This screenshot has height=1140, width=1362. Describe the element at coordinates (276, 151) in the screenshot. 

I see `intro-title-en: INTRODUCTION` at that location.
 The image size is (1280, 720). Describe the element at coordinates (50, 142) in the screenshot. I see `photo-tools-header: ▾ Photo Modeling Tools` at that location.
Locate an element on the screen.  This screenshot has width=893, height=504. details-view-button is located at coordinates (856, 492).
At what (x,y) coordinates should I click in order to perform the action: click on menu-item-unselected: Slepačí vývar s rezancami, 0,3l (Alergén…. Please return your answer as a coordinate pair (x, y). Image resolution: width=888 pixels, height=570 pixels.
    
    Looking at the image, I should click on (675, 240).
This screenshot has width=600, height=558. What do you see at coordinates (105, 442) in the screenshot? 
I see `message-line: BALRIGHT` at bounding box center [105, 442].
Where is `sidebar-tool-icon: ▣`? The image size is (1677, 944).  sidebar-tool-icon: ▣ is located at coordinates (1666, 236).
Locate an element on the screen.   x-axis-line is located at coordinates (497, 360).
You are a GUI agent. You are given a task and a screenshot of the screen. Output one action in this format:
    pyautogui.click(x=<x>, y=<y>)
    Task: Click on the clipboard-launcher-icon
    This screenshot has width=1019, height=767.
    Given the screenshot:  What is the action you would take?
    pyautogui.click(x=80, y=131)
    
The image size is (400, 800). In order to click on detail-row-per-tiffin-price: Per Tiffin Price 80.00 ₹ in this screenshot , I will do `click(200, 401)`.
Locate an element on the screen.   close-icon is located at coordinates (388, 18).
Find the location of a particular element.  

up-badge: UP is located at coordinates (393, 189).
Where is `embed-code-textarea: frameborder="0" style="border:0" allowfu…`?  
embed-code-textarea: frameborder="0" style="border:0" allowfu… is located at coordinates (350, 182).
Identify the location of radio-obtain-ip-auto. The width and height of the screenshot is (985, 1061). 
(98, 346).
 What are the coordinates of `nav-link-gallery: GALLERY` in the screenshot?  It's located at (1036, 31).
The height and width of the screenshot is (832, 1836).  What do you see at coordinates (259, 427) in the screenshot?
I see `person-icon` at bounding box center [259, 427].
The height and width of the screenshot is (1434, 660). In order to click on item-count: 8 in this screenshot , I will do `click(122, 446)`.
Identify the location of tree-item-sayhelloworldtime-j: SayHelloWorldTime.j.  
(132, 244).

* [Assignment] Please return each line of the items above that contains the string "border".

* [Task response]
Where is `embed-code-textarea: frameborder="0" style="border:0" allowfu…`?  
embed-code-textarea: frameborder="0" style="border:0" allowfu… is located at coordinates (350, 182).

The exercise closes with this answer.